I write this in late January, two weeks after Rep. Gabrielle Giffords and innocent bystanders were horribly gunned down in Tucson, and just a few days after Barack Obama’s eulogy for those who died—an American gospel for a nation in need. I write this at a moment when there is a feeling of coming together. Republicans and Democrats sat side by side during Obama’s remarks in Tucson, and committed to do so during the State of the Union address a few weeks later.
I hope that this is not a fleeting feeling, but a turning of a corner; that it is indelible, like the nation’s response to the assassination of President John Kennedy or the explosion of the Space Shuttle Challenger. There are other moments that seem fleeting for the larger nation, though they clearly make a big impact on the life of certain individuals and communities. The murder of Vincent Chin—a Chinese American brutally beaten to death in Detroit in 1982 because his attackers thought he was Japanese—was an awakening for the Asian-American community, but I bet most high school students don’t learn about him.

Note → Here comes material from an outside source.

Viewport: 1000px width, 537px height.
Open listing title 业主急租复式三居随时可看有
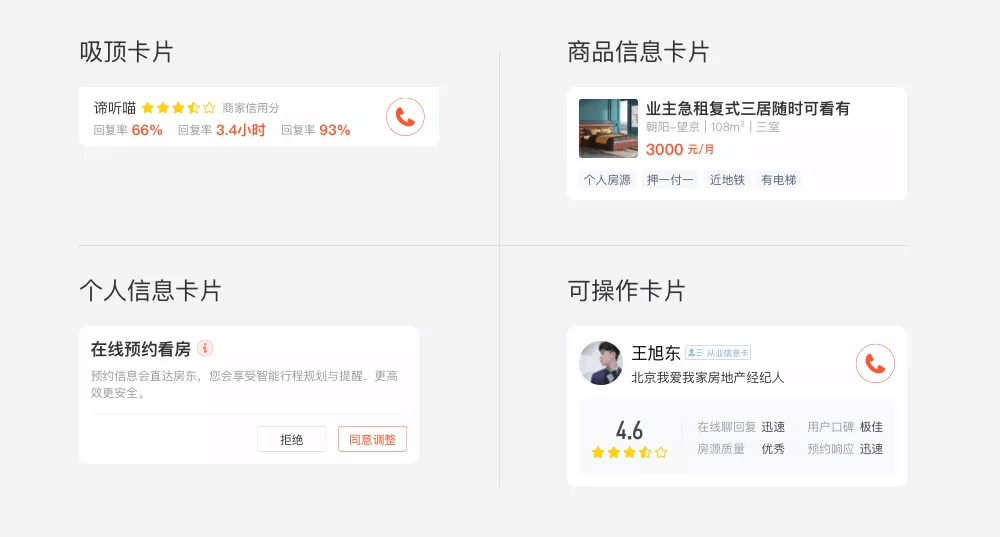748,108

I write this for an audience that I know will remember—whether or not the whole nation does—at the time of this reading. And I am asking you to not just remember, but to lead.
There has been a lot of talk about civility in the wake of the Tucson shooting. There is something else at least as fundamental at stake here: American democracy. The whole idea of democracy is that the sentiments of our fellow citizens have power; we put ourselves in each other’s hands.
I believe that is, at the core, a spiritual idea, grounded in the basic dignity of humankind and the basic decency of human interaction.